__TEXT EXCERPT__:

____

Skip to content

Regression: S3/GCS disks broken in 25.8.22 by aws-sdk-cpp 1.11.771 — "Response checksums mismatch" #1708

@CarlosFelipeOR

Description

@CarlosFelipeOR

I checked the Altinity Stable Builds lifecycle table, and the Altinity Stable Build version I'm using is still supported.

Type of problem

Bug report - something's broken

Describe the situation

A regression was introduced in Altinity Antalya 25.8.22 by PR #1667 (Antalya 25.8: Bump to 25.8.22), which backported upstream PR ClickHouse/ClickHouse#100582 (Use aws-sdk-cpp 1.11.771).

After the bump, every ClickHouse operation against real AWS S3 or GCS S3-compatible endpoints fails at startup with:

Code: 499. DB::Exception: Response checksums mismatch
This error happened for S3 disk. (S3_ERROR)

This causes the S3 disk's startup access check to fail, which in turn prevents ConfigReloader from loading the storage configuration, hanging the server's config reload until the regression test times out at 600s.

This issue:

  • Reproduces deterministically on real AWS S3 and real GCS — both architectures (x86 and arm64).
  • Does not reproduce on MinIO (MinIO doesn't enforce response checksums).
  • Was detected in our antalya-25.8 MasterCI runs, where every scenario in the S3_Aws_S3_2, S3_Gcs_2, Benchmark_Aws_S3, Benchmark_Gcs, Tiered_Storage_S3Amazon, and Tiered_Storage_S3Gcs jobs fails identically (~30 scenarios per arch).
  • Is already known upstream as ClickHouse/ClickHouse#103232, with an open backport PR ClickHouse/ClickHouse#103542 that has not yet been merged into 25.8.

How to reproduce the behavior

Environment

  • Version: 25.8.22.20001.altinityantalya (any 25.8.22+ build)
  • Storage: real AWS S3 or GCS S3-compatible endpoint (not MinIO)
  • Build type: Any (release reproducible)

Steps

  1. Configure an S3 disk in storage.xml pointing at a real AWS S3 bucket:
<storage_configuration>
    <disks>
        <external>
            <type>s3</type>
            <endpoint>https://s3.&lt;region&gt;.amazonaws.com/&lt;bucket&gt;/data/benchmark/</endpoint>
            <access_key_id>&lt;key&gt;</access_key_id>
            <secret_access_key>&lt;secret&gt;</secret_access_key>
        </external>
    </disks>
    <policies>
        <external>
            <volumes><external><disk>external</disk></external></volumes>
        </external>
    </policies>
</storage_configuration>
  1. Start clickhouse-server. The disk's startup access check immediately triggers the failure — no user query is needed.

____

__GIVEN MATERIAL__:
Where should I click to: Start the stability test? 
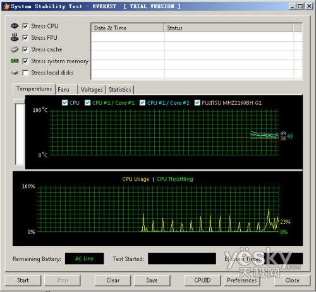(x=23, y=280)
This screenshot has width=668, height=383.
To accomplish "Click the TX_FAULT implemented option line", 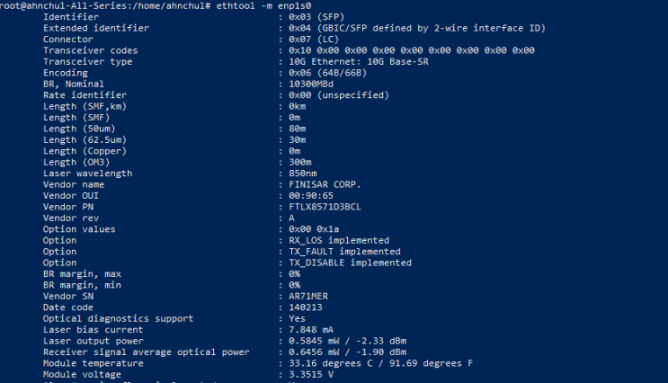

____

__WHAT YOU NEED TO DO__:
Repeat the S3 regression bug report from "A regression was" to "out at 600s.", substituting "initial access check" for "startup access check" wherever it appears.

__FINAL RESULT__:
A regression was introduced in Altinity Antalya 25.8.22 by PR #1667 (Antalya 25.8: Bump to 25.8.22), which backported upstream PR ClickHouse/ClickHouse#100582 (Use aws-sdk-cpp 1.11.771).

After the bump, every ClickHouse operation against real AWS S3 or GCS S3-compatible endpoints fails at startup with:

Code: 499. DB::Exception: Response checksums mismatch
This error happened for S3 disk. (S3_ERROR)

This causes the S3 disk's initial access check to fail, which in turn prevents ConfigReloader from loading the storage configuration, hanging the server's config reload until the regression test times out at 600s.